We decided to try again though right away. I went through another couple procedures and the second transfer WORKED! I had a *feeling* because I was getting a lot of weird pressure behind my belly button which I had never had before. When we found out we cried and were just like “holy sh*t…we’re having a baby”. When the BETA test came back super high from the doctor it started to feel more real too. This was not a chemical pregnancy. It was a “sticky embryo” as they say in the biz. (Fertility biz. Not show biz.)

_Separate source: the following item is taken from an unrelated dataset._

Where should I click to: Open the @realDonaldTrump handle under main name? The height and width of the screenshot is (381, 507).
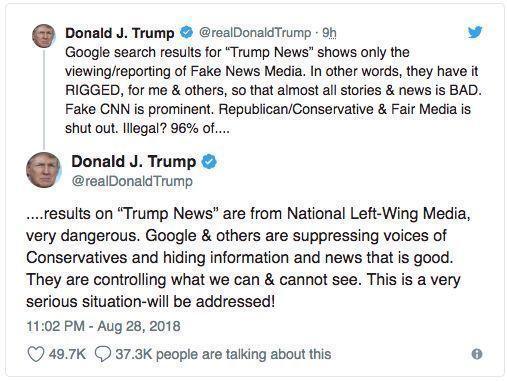pos(132,181)
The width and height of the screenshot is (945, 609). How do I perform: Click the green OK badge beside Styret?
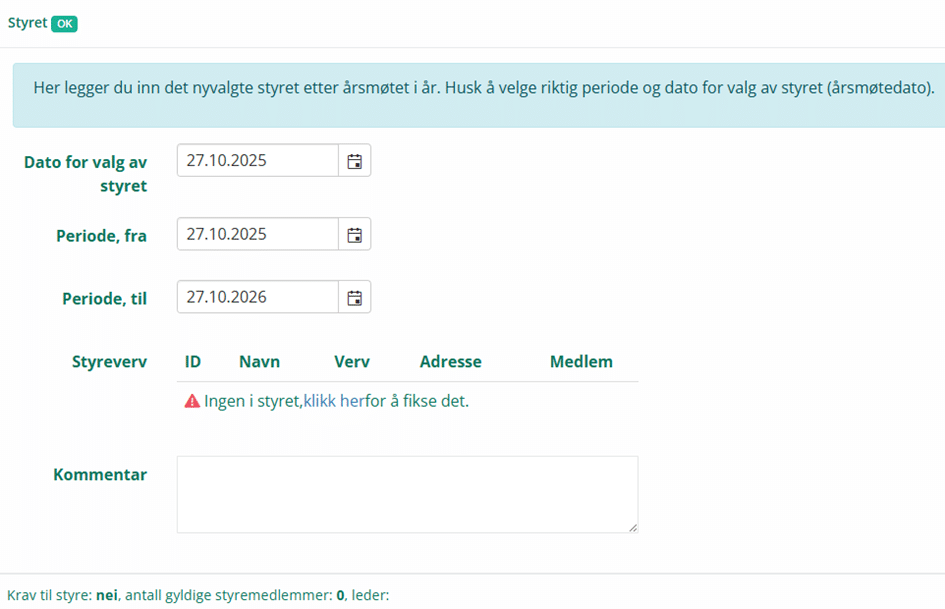tap(64, 23)
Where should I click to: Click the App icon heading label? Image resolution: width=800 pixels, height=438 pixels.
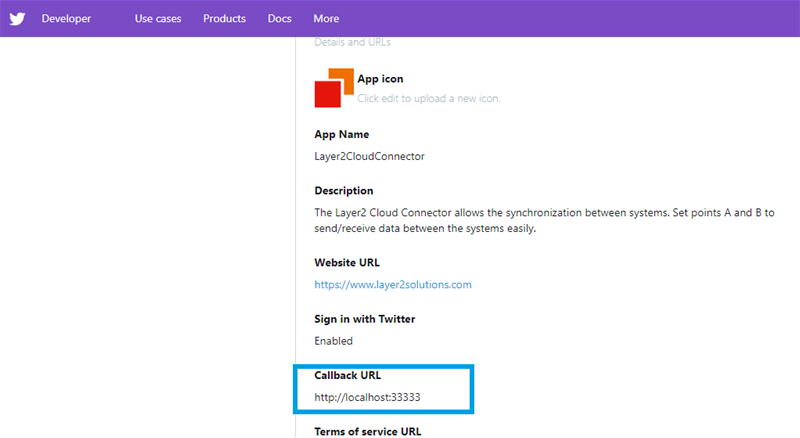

Seeing the tiny heartbeat at our first ultrasound made it even more real and I fell in love with that little bean-shaped thing in my uterus.
Long story short (hah!)…I’m almost 6 months pregnant now. 🙂 We are waiting to be surprised on if it’s a boy or a girl but we both think it’s a girl. We would like two kids and hope to use my eggs in a couple of years for our second.
What are you most excited about?
I am just excited to fulfill the “mom” title with my wife. I am so excited to know our kid and teach them everything we know and show them beautiful things, hear good music, eat good food and help them to become a strong, smart and kind person. I’m ready for the challenges and the joys. As ready as I’ll ever be I guess.
What are you most scared about?
Right now my baby is safe and sound in my womb and it terrifies me that one day they will have to go out into the world and people might be mean to them. It puts me into mama bear mode. I’m also scared about someone giving my kid some deadly and preventable disease before they are old enough to be protected. #Vaccinate
Does anything about this pregnancy make it unique?
I’m carrying my wife’s baby. 🙂 I think that’s pretty unique.
What has been the most overwhelming thing about this pregnancy?
The amount of stuff you need even if you want to be kind of minimal. Also the amount of contradicting (and often unprovoked) advice you get from people. I will say I do appreciate veteran mothers immensely. Moms are warriors and women are so bad ass…but there is just a lot of info out there and it can get to be too much! Also the number of ways your baby can hurt themselves or suffocate. I was excited for a rock n’ play but noooo….
For anyone going through reciprocal IVF or IVF in general – any advice?
Everyone’s reason for doing IVF is different but I would say…trust the process. For so long I was on this timeline of when I had to have a kid (influenced by other people I will admit) and timelines rarely work especially when it comes to fertility.
Also, make sure you have an outlet. Whether it’s your spouse/partner or a close friend or infertility group, do not go through the journey alone. Fertility treatments can be financially, physically and emotionally draining and it’s easy to get let it consume you.
Sometimes we feel so rushed and compare ourselves so much to where other people are that we forget that it’s ok to take a step back and reconnect with your spouse/partner and remember why you’re doing what you’re doing. I thought I was going to have two kids by the time I was 27. I’ll be 34 when I have my first baby and I feel like this is the right time now.
Also, practicing mindfulness and gratitude helps you to remember what you really have control over. Spoiler: It’s not much!